En cette fin de Moyen Âge, la Bretagne n’est pas le seul pays à attirer les convoitises de ses puissants voisins. En 1512, Ferdinand d’Espagne envahit la Navarre. Il faudra des années aux souverains castillans pour soumettre ce royaume, dont une partie, celle “d’outre-mont”, au nord, leur échappe. En 1530, Charles Quint sépare d’ailleurs la Navarre en deux. La partie nord devient la basse Navarre et reste la seule contrôlée par les souverains de la dynastie des Albret. En 1589, Henri III de Navarre monte sur le trône de France sous le nom d’Henri IV et consacre la mainmise de la France sur le Pays basque nord. En 1620, Louis XIII prononce l’union de la basse Navarre à la France, même si le système de la double couronne perdure jusqu’en 1789. Jusqu’à la Révolution, le roi de France est aussi roi de Navarre et c’est en ce nom qu’il gouverne à Saint-Jean-Pied-de-Port et Saint-Palais.

Libertés locales et centralisme

C’est au Moyen Âge que se met en place le système des fors (fueros en espagnol) dans toutes les provinces basques. Il s’agit de systèmes législatifs et fiscaux régissant les différentes parties du Pays basque. Elles garantissent les pouvoirs des différentes assemblées locales qui vont perdurer au nord jusqu’à la Révolution française. Les monarchies espagnoles et françaises tenteront de rogner ces statuts particuliers, avec plus ou moins de succès.

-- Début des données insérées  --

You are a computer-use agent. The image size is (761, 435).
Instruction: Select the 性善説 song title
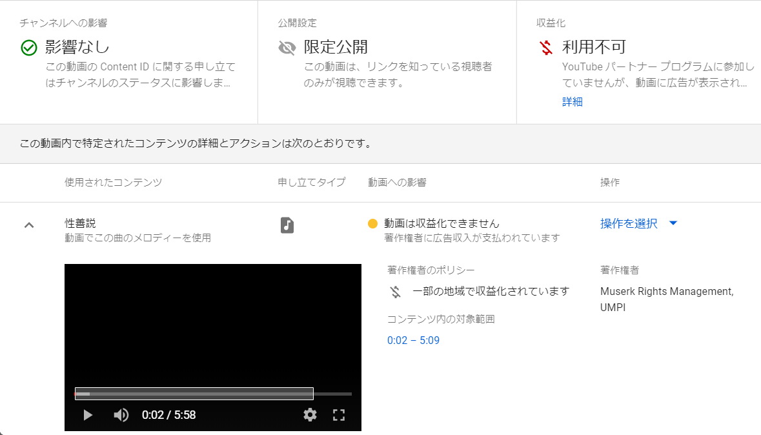(80, 223)
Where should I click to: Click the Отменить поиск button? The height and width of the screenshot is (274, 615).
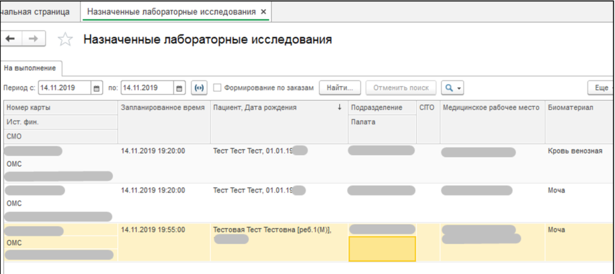coord(404,88)

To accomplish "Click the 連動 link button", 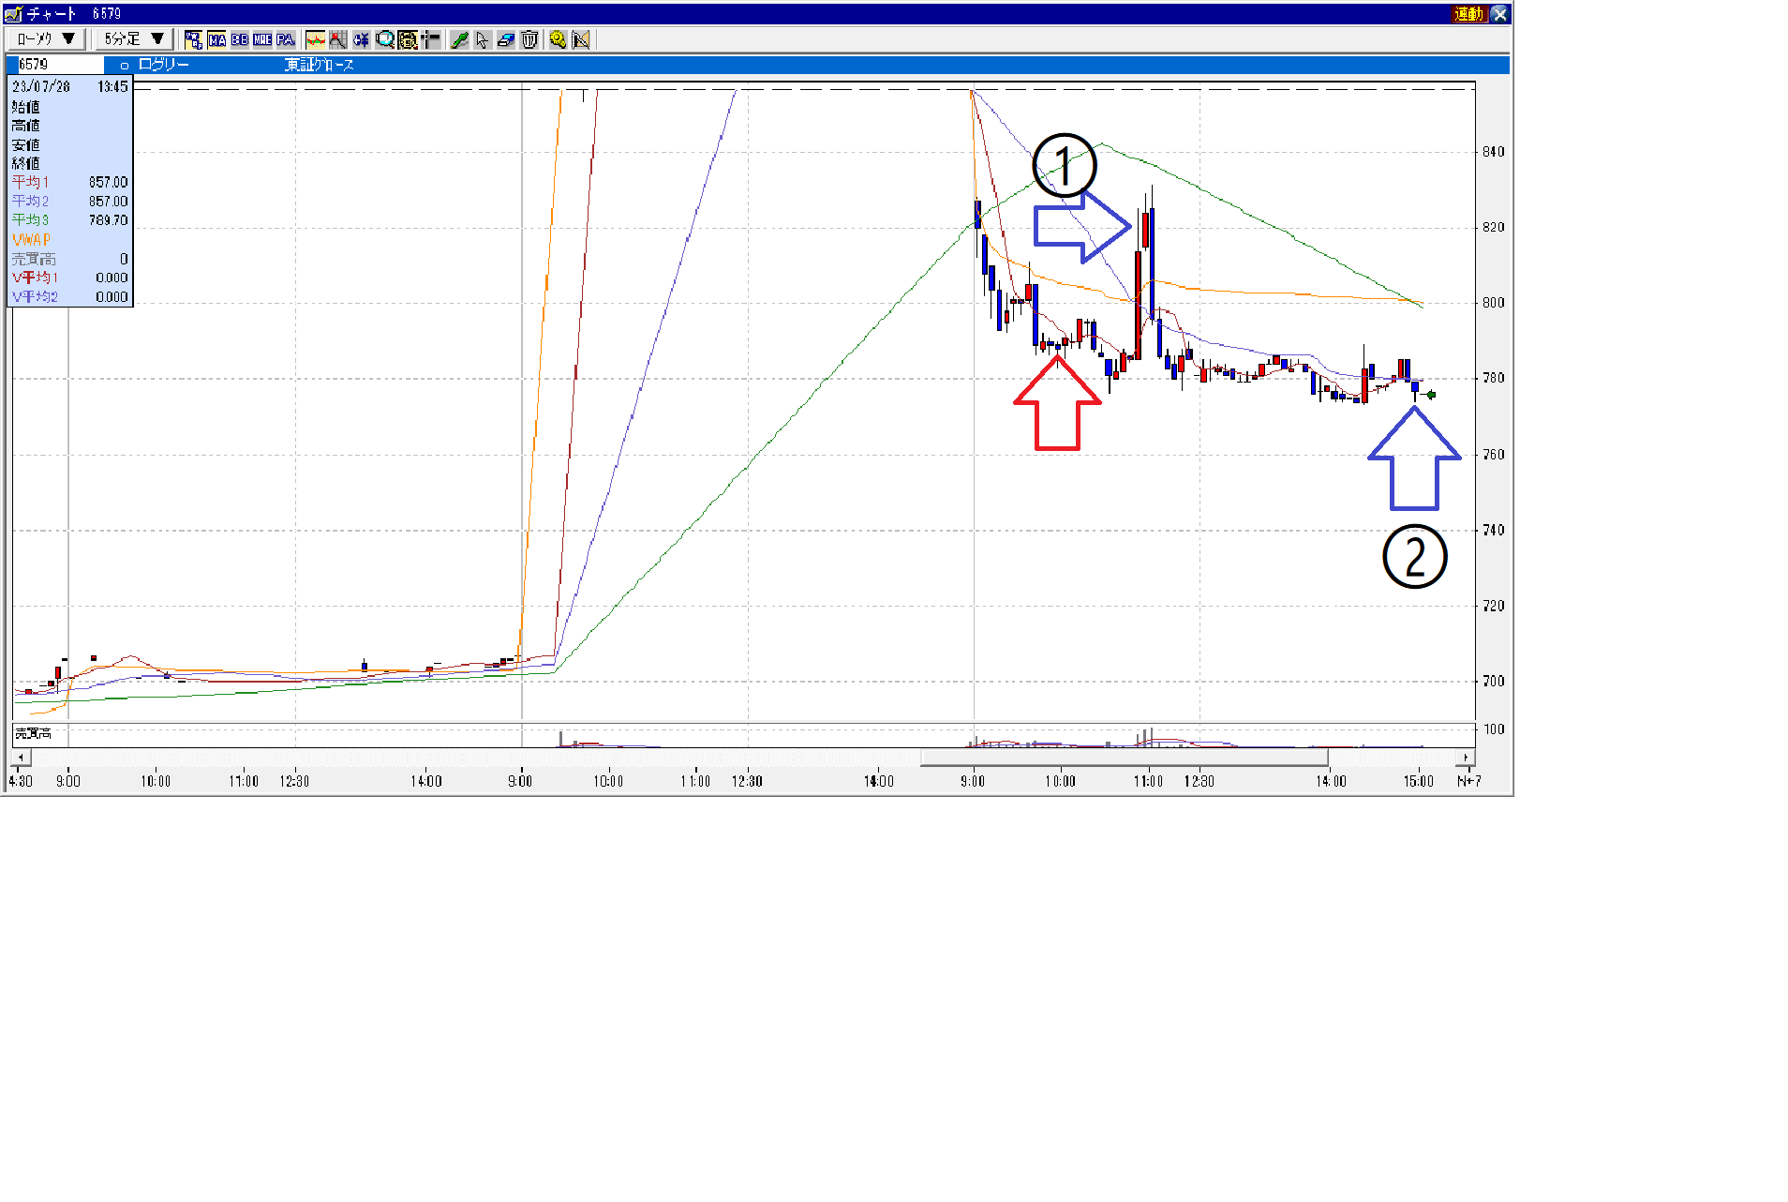I will point(1469,14).
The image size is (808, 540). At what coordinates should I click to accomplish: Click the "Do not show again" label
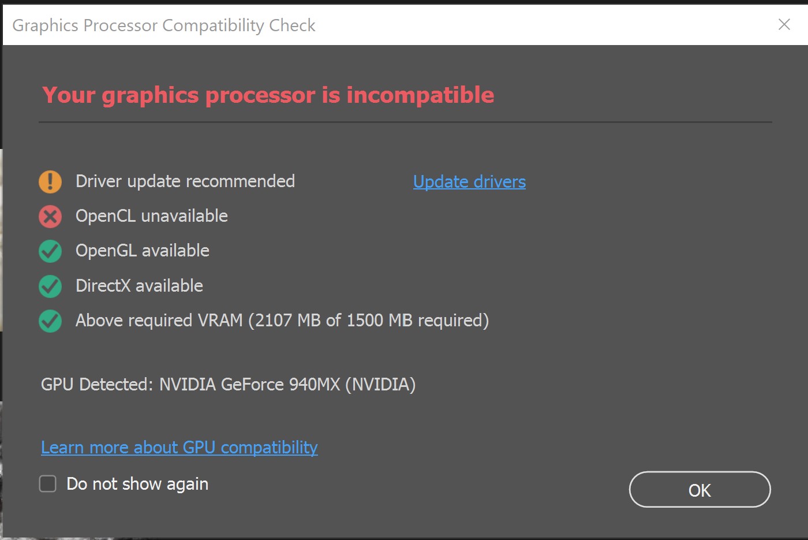pyautogui.click(x=137, y=484)
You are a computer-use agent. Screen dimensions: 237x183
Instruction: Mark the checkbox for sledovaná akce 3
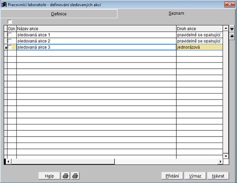point(10,47)
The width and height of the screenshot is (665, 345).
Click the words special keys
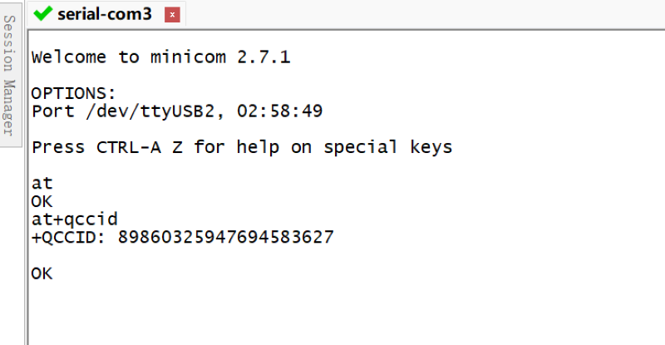coord(387,147)
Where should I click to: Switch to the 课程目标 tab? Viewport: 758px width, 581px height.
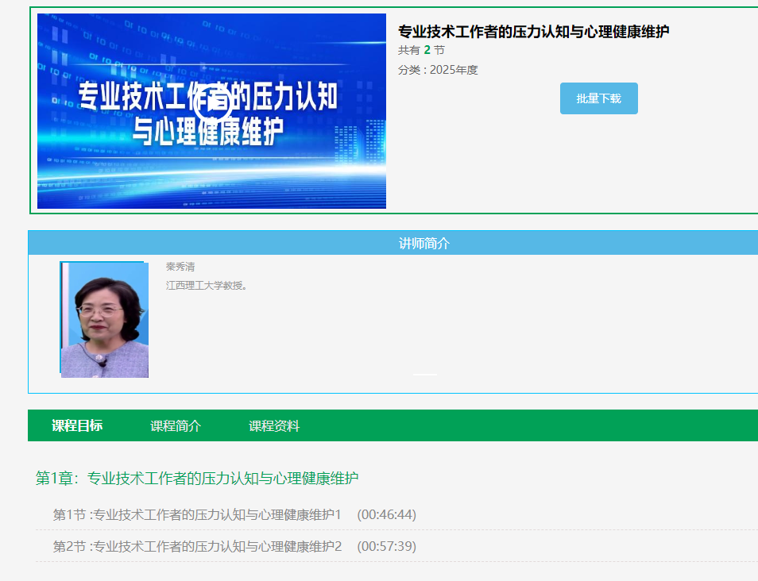(77, 426)
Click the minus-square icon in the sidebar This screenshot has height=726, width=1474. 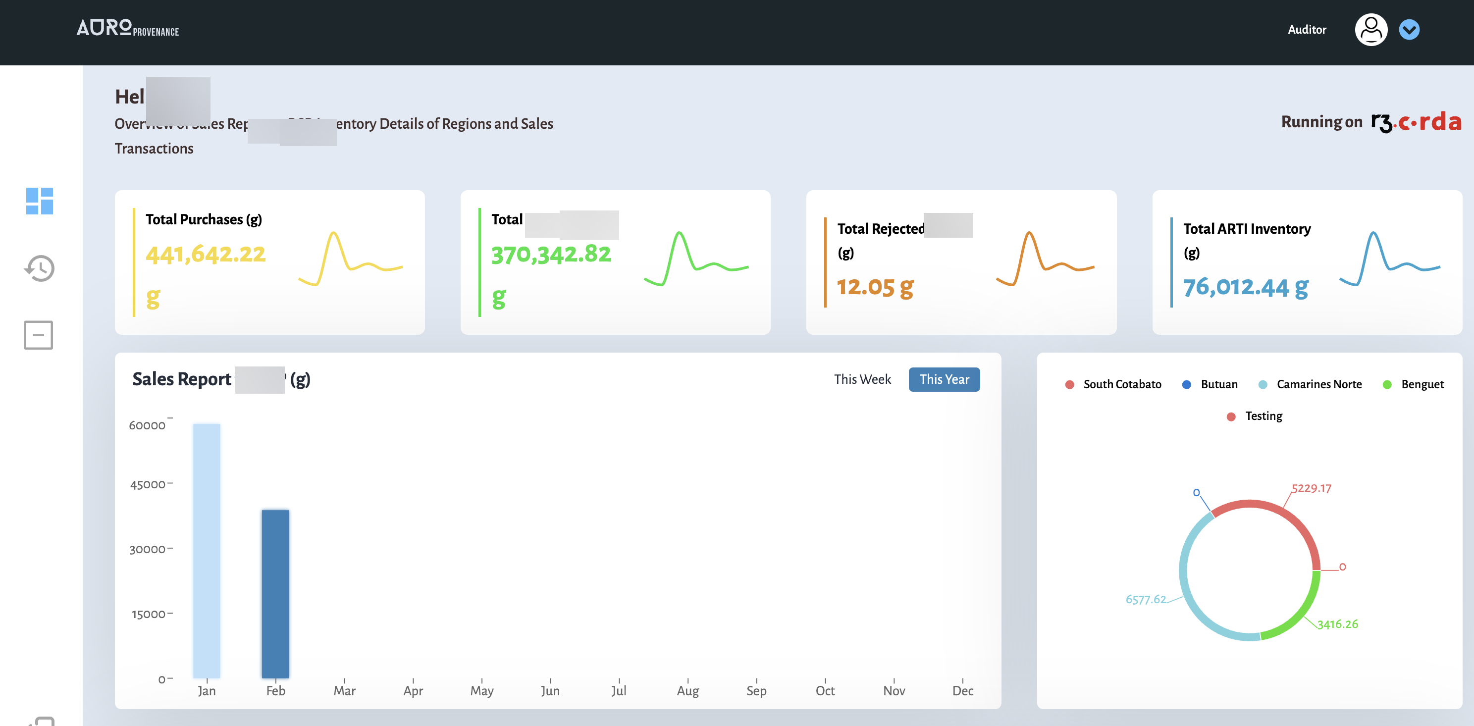coord(38,335)
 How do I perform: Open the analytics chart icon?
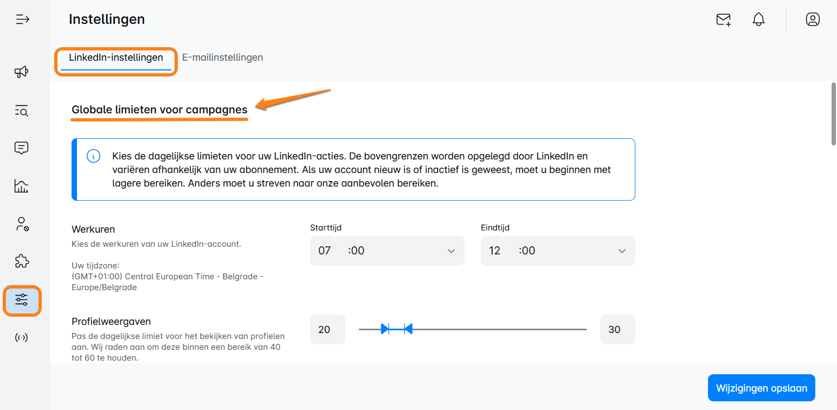tap(22, 186)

Aujourd’hui encore, les statuts d’autonomie du Pays basque et de la Navarre, en Espagne, sont basés sur ces fors. “Sous l’ancien régime, souligne Peio Etcheverry-Ainchart, auteur d’un ouvrage sur Louis XIV et le pays basque, il y a une lutte constante entre les fonctionnaires royaux, relais d’un régime absolutiste et très centralisateur et les défenseurs des institutions particulières des trois provinces du Pays basque nord : le silviet de Soule, le parlement de Navarre et le biltzar du Labour. Cette dernière assemblée est très particulière, puisqu’il n’y siège que des chefs de maisons. Il n’y a pas de nobles ou de représentants du clergé, ce qui est assez unique à l’époque.”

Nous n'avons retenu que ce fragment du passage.